Source data:
• • •
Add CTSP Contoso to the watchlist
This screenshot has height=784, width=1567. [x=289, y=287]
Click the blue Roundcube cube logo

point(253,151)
• • •
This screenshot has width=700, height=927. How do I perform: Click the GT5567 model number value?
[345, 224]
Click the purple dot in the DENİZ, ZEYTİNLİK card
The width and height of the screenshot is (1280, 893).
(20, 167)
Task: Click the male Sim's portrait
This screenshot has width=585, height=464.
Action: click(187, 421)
• • •
Exercise details:
Quote the listing above, but only from the line that shows "This screenshot has width=700, height=927." through the line that shows "Task: Click the male Sim's portrait".

Finished exercise:
This screenshot has width=700, height=927. How do I perform: Click the GT5567 model number value?
[345, 224]
Click the purple dot in the DENİZ, ZEYTİNLİK card
The width and height of the screenshot is (1280, 893).
(20, 167)
Task: Click the male Sim's portrait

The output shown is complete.